* **Passage shown**

-------------------------

This book, first published in 1792, is incredibly relevant to this day. Carey gives a brief overview of the spread of the gospel starting in Acts up to Carey's present day. He then presents strong and persuasive arguments for why missions is not optional, but rather a duty for all Christians. He argues from Scripture, that we are to use the means of God's grace to evangelize the lost. He also reasons that if traders go to the far reaches to make money, how much more should Christians go to save the souls of the lost. He also argues for the dignity of the most primitive people and longs to read great works from them as they are brought to salvation. A most encouraging and convicting read.
Don’t let the title intimidate you. This is an excellent enquiry by an 18th century baptist into the means by which Christians should spread the gospel to unteaches peoples. The means he suggests are that churches should send, support, and pray for missionaries to go out and spread the gospel into the world.
That this was written in 1792 is amazing and convicting. Carey dismisses the excuse of distance in missions with the invention of the mariners compass. What would he think of air travel and internet? So much of today’s missions mobilization strategies draws from Carey in this work. And a short read too!
At only 90 pages (in the paperback edition), I don’t know why I haven’t read this classic or modern missions before now. I read the Kindle edition, and therefore, taking notes and highlighting was a little easier.
Me. William Carey provided a brief survey (much according to tradition and the church fathers) of the earliest proclamation of Christ’s church to the nations, beginning with the 12 apostles. He also provides an argument for the application of the Great Commission to the church living after the apostles, since some argued the command and instruction of our Lord no longer applied in Carey’s day.
Mr Carey, not only a shoemaker but a Baptist pastor (and a particular, or Calvinistic, pastor, at that), urges ordinary Christians toward going or supporting others going to proclaim the gospel of Jesus Christ to the nations, especially where no witness had gone before, or where the light and the truth of the One True God has been lost.
He presents the objections that have been put forward and then removes, with logic and compassion, each of the barriers set forth. If what Mr. Carey advanced in 1792 as reasons for the removal of barriers is true, how much more, in 2021?

-------------------------

* **Recorded data**
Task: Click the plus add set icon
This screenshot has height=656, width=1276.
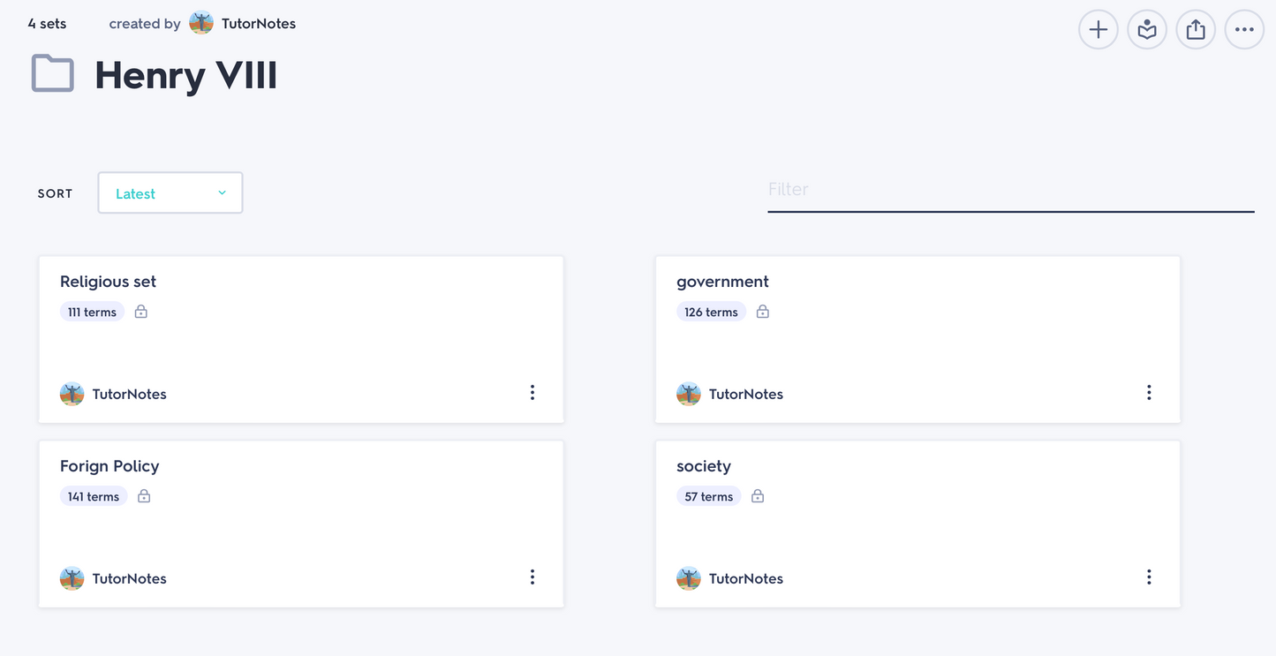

-------------------------

* **Short exercise 1**
From the Carey book reviews, set down the text from "At only 90 pages" up to and including "a little easier.".
* **Short exercise 2**
According to the Carey book reviews, what three things does Carey suggest churches should do regarding missionaries?
* **Short exercise 3**
In the Carey book reviews, recast the paragraph beginning "This book, first published in 1792" as a short list of its main points.

* **Exercise result 1**
At only 90 pages (in the paperback edition), I don’t know why I haven’t read this classic or modern missions before now. I read the Kindle edition, and therefore, taking notes and highlighting was a little easier.

* **Exercise result 2**
Send them, support them, and pray for them.

* **Exercise result 3**
- First published in 1792, the book is still highly relevant.
- Carey briefly surveys the spread of the gospel from Acts to his own day.
- He argues that missions are a duty for all Christians, not an option.
- He argues from Scripture that the means of God's grace should be used to evangelize the lost.
- He reasons that if traders travel to far places to make money, Christians should all the more go to save the souls of the lost.
- He argues for the dignity of the most primitive people and longs to read great works from them as they are brought to salvation.
- The reviewer calls it an encouraging and convicting read.